Information:
>>

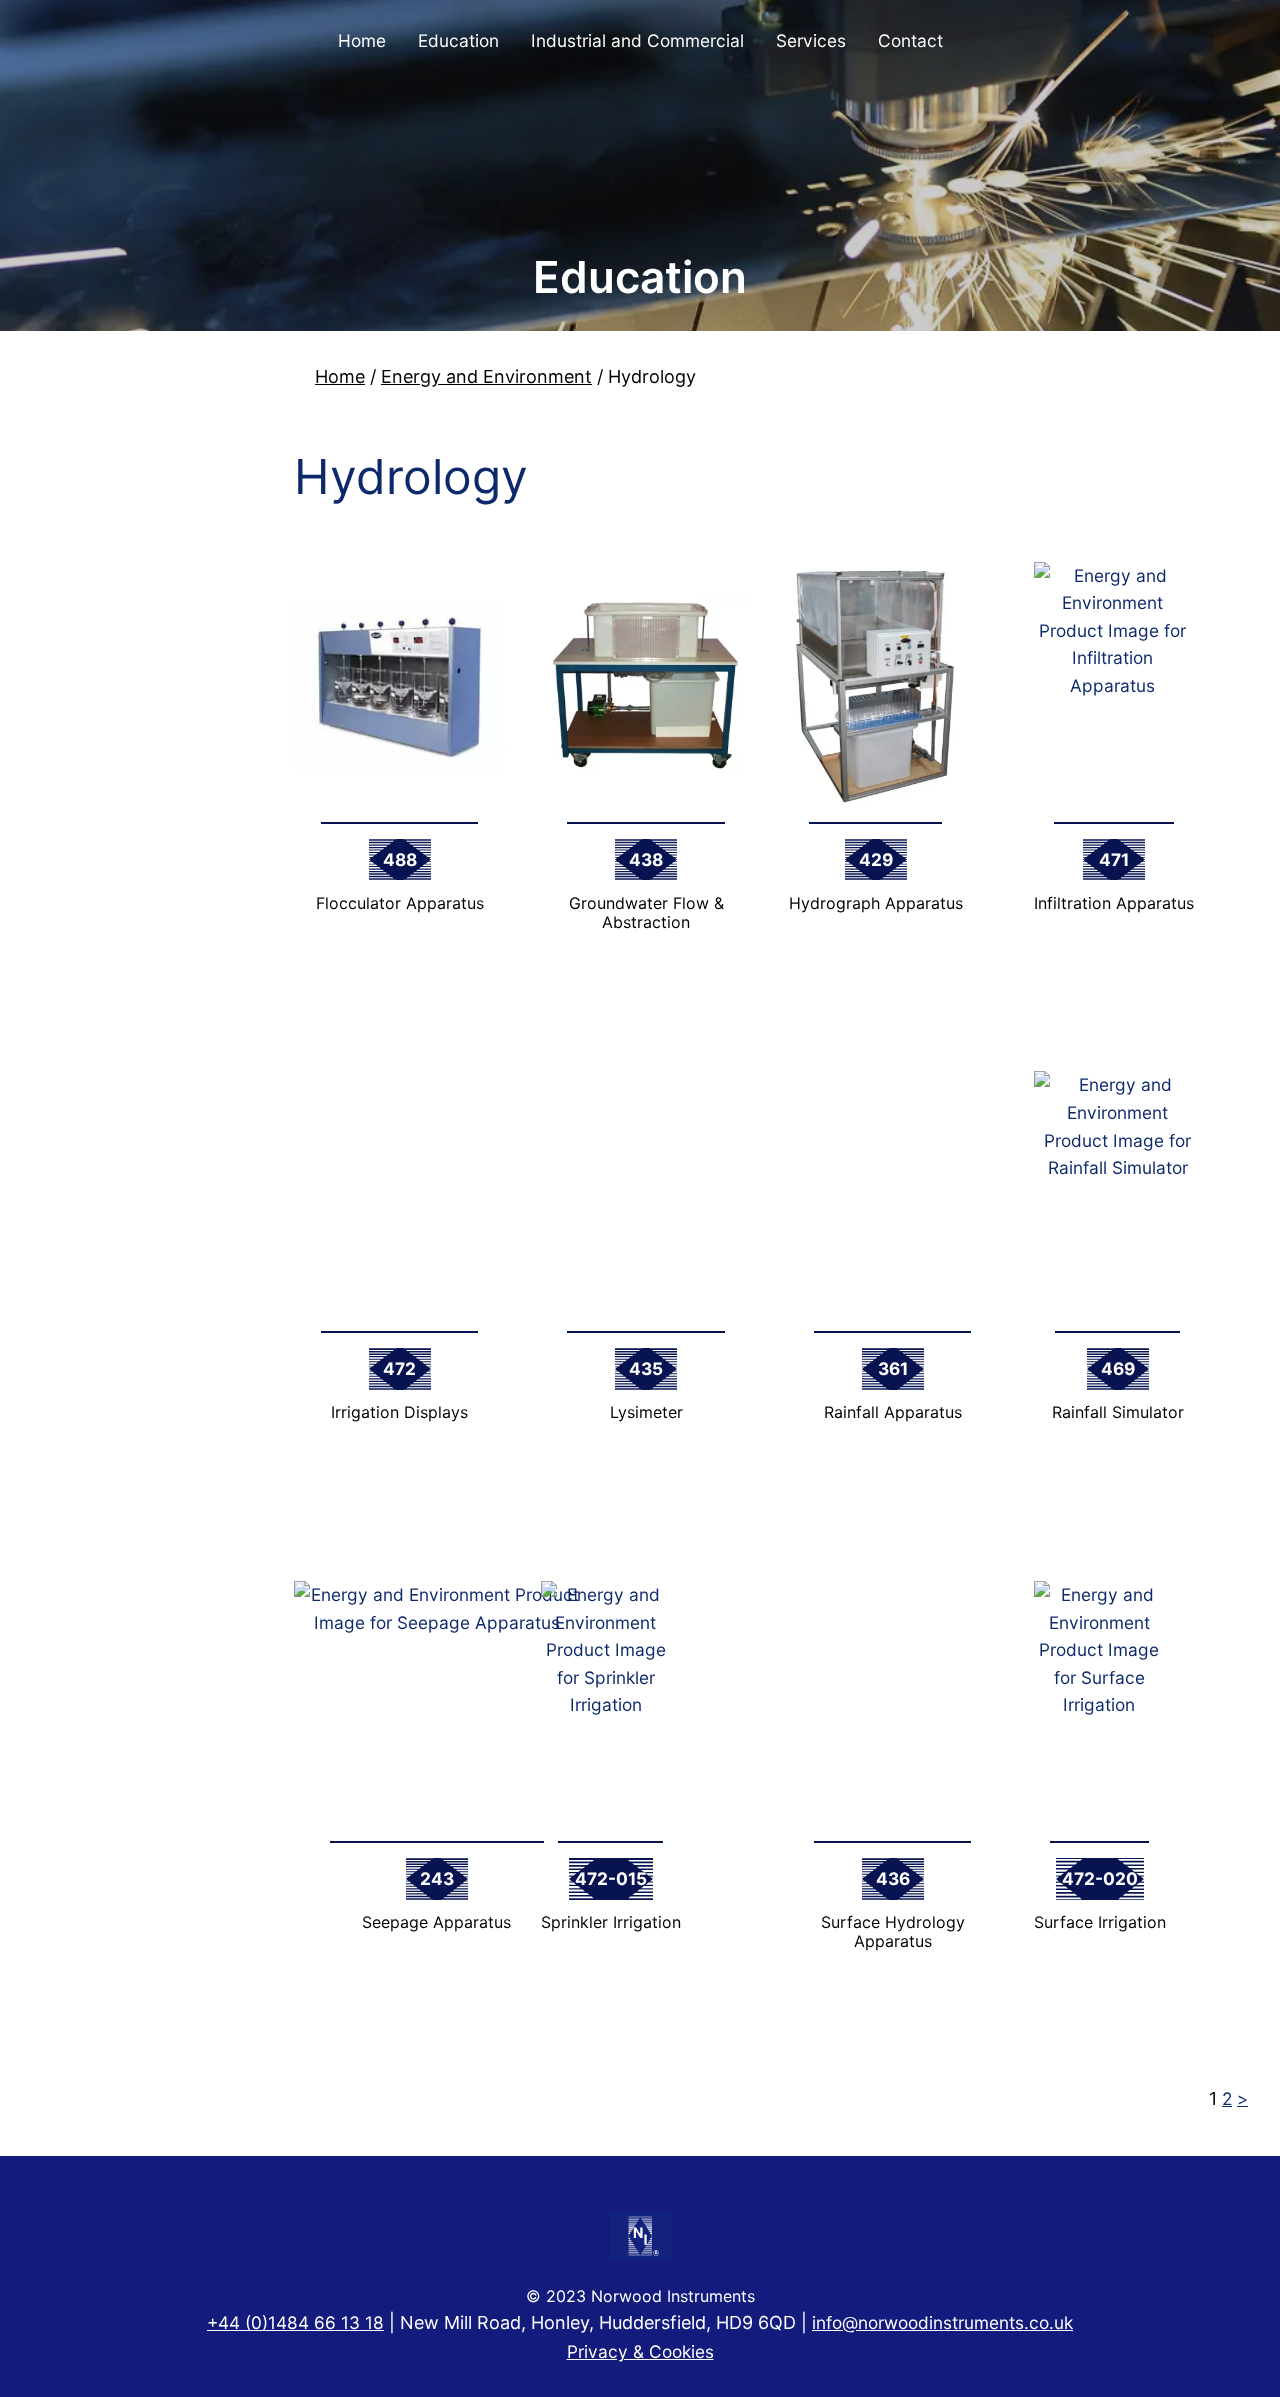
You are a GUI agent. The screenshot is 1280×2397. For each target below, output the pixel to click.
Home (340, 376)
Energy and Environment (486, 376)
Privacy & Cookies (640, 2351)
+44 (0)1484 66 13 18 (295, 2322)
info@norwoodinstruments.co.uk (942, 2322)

<<
>>

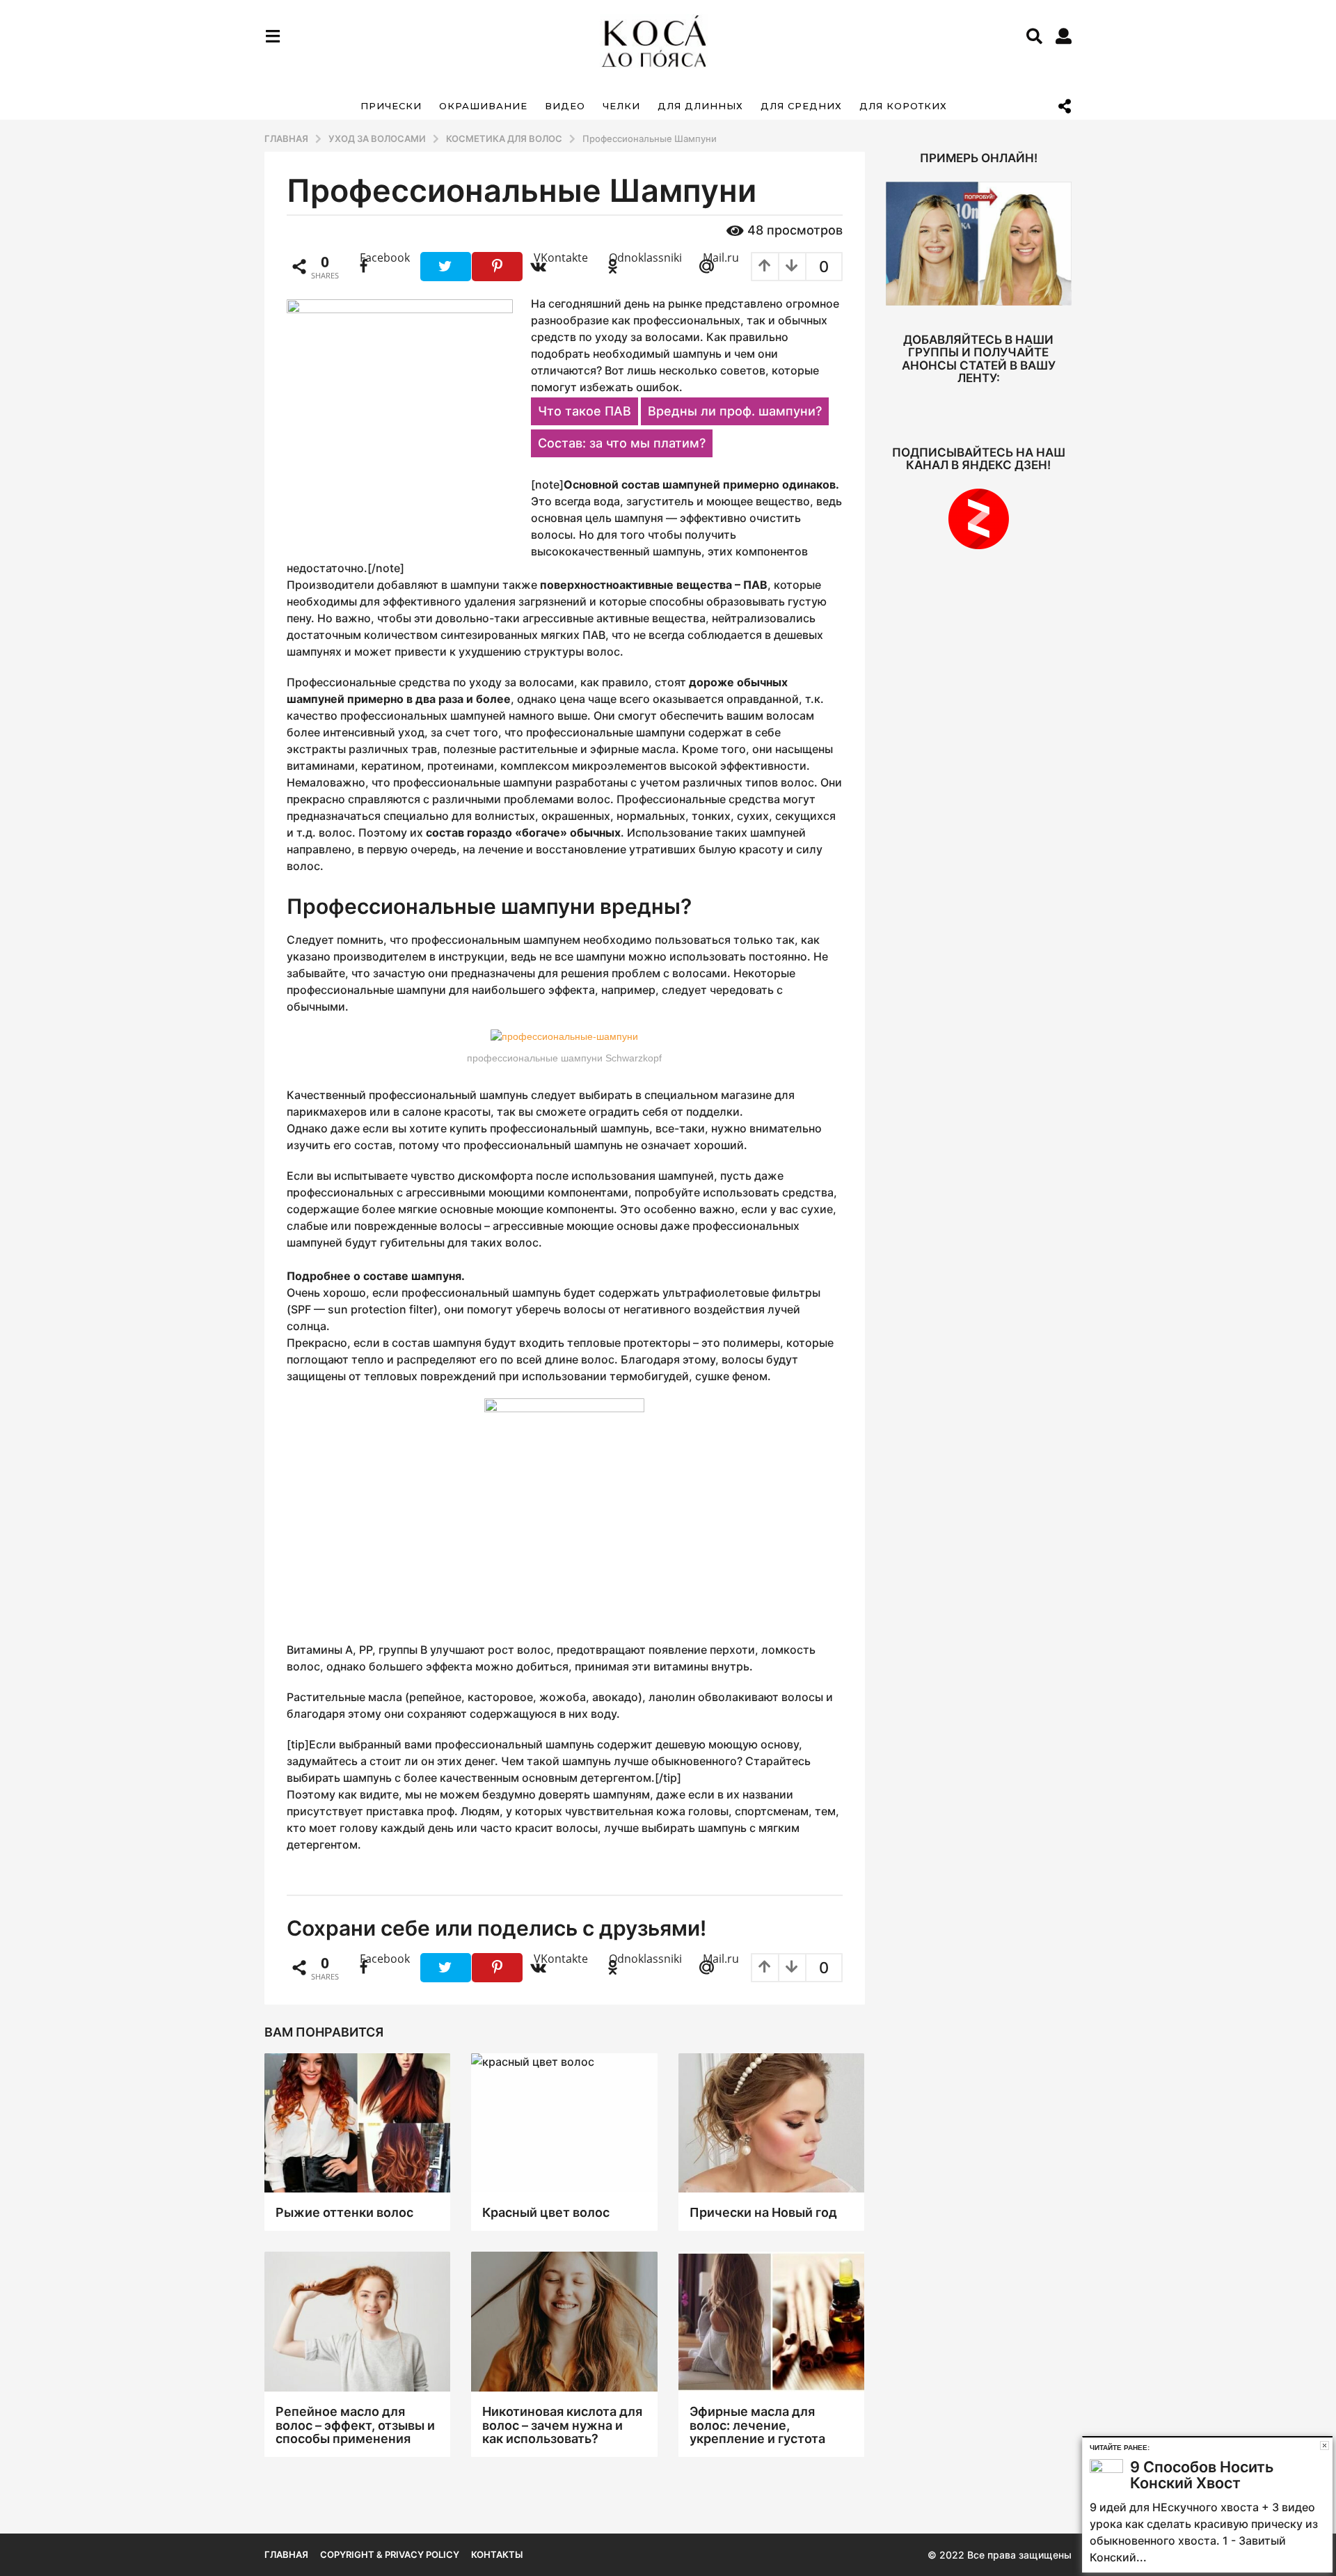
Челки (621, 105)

<<
>>

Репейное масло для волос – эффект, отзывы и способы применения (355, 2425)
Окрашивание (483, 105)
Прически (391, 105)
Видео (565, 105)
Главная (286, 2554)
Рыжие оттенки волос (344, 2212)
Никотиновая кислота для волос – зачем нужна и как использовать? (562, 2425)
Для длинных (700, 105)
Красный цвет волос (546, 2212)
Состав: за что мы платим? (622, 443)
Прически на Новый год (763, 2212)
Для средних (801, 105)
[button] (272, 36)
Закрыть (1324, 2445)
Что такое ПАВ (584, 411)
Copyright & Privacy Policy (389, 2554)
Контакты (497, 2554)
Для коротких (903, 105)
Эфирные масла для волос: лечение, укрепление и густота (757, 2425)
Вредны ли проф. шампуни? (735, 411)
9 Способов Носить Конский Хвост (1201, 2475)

<<

Find each line of the data above that holds the word "Privacy", then copy it.

Privacy & Cookies (640, 2351)
Copyright & Privacy Policy (389, 2554)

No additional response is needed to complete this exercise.